L’énergie, quant à elle, est un besoin primaire à satisfaire sous peine de troubles politiques et économiques majeurs. N’oublions pas qu’environ 75 % de la population africaine n’a pas accès à l’énergie.
L’accès régulier à l’énergie (eau, électricité, gaz, pétrole, etc.) est indispensable à la stabilité d’un pays. Elle contribue à faire fonctionner les services publics (notamment écoles et hôpitaux) et le tissu économique. Elle est indispensable à la vie des populations. Sans cela, le secteur économique est nécessairement ralenti. Les populations qui en manquent, adoptent différentes stratégies pour se la procurer (marché noir, détournement, migrations), ce qui accroît encore le ralentissement. Et des tensions qui, une fois politisées, peuvent mener à des conflits et qui entraînent une destruction de l’infrastructure, plongeant la région concernée dans un cercle infini…

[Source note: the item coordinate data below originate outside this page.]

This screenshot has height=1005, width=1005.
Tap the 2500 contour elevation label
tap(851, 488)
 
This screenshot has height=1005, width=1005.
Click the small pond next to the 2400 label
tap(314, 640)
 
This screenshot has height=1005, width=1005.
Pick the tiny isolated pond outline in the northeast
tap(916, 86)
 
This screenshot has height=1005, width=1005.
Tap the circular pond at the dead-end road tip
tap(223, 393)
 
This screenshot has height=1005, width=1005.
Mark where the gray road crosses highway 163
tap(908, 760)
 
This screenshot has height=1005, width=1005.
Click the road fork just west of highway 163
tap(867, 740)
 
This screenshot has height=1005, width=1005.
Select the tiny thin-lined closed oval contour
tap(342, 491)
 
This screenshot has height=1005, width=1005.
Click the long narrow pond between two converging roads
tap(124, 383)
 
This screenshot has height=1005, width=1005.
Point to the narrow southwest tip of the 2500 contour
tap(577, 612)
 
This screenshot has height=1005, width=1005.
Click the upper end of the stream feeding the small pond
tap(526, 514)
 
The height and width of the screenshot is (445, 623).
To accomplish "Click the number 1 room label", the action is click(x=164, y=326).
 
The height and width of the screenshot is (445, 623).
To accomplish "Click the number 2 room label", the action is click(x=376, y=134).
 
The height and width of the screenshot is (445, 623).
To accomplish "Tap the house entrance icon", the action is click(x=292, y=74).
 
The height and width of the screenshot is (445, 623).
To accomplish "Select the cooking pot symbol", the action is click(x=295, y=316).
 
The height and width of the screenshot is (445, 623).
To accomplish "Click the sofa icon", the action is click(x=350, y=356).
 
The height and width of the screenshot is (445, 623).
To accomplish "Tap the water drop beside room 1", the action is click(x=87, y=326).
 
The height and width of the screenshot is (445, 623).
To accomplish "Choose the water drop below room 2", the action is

C’est là une approche traditionnelle des questions énergétiques abordées sous l’angle des conflits (armés ou non) que les individus déclenchent pour s’en emparer. Les ressources énergétiques sont alors des sources d’instabilités, de crises… Mais c’est également une vision limitée comme le montre le cinéaste et journaliste allemand, Carl Fechner dans son film Power to Change. Le réalisateur y montre comment « S’appuyer sur le vent et le soleil pour s’éclairer et se chauffer est un moyen de faire reculer les conflits. » Carl Fechner développe l’espoir d’une utopie moderne : acquérir l’indépendance énergétique grâce aux énergies renouvelables. Troquer un système énergétique fauteur de guerre contre une autonomie de production décentralisée d’éolien et de solaire facteur de paix et de développement. Cela ira dans le sens de la lutte contre le changement climatique.
Il y a bien sûr les énergies renouvelables : solaire et éolien mais il y a aussi l’énergie hydraulique avec des règles techniques particulières. Contrairement à de nombreux pays qui possèdent encore beaucoup de sites aménageables, la majeure partie des possibilités d’équipement des rivières a été utilisée en France.
Les effets d’un aménagement hydroélectrique sur l’environnement se manifestent en amont, dans la retenue et en aval. Un barrage en effet est un obstacle qui s’oppose au passage des particules transportées par le courant, à la migration des poissons et à la navigation. La retenue a aussi un impact physico-chimique et biologique sur les eaux emmagasinées dont elle fait évoluer la température, la teneur en oxygène, etc… Des dispositions compensatoires appropriées doivent donc être prises en contrepartie.
Mais dans tous les cas, neutraliser le caractère conflictuel de l’eau et de l’énergie pour en faire un facteur de paix et l’outil d’un développement économique responsable et durable est donc primordial.
C’est particulièrement important en Afrique, où les contrastes entre les formidables perspectives de développement économiques et la multiplication des zones de déstabilisation en font un foyer potentiel de crises majeures.
Et au-delà des investissements, nous devons confirmer nos liens, et le maintien de nos bases de Défense le permettra. Il faut en effet contribuer à la stabilisation de ces pays et à leur réel développement économique. Dans le cas contraire, les exodes massifs se poursuivront vers l’Europe en général et vers la France en particulier. C’est donc l’un des domaines les plus importants pour l’avenir à la fois de la France et des nombreux pays concerné.
En 2016, le ministre Jean-Louis Borloo expliquait déjà que : « 75 % des Africains et des Africaines n’ont pas accès à l’énergie. Or l’énergie, c’est le premier des droits fondamentaux puisque c’est l’accès aux autres droits, à l’eau, à l’éducation, à la santé, à l’emploi, à la sécurité, à l’équilibre des territoires. » Et il résumait : « L’énergie en Afrique, c’est la démocratie et la paix. »
Mais au-delà, l’eau et l’énergie, c’est aussi la démocratie et la paix tout autour de la Méditerranée.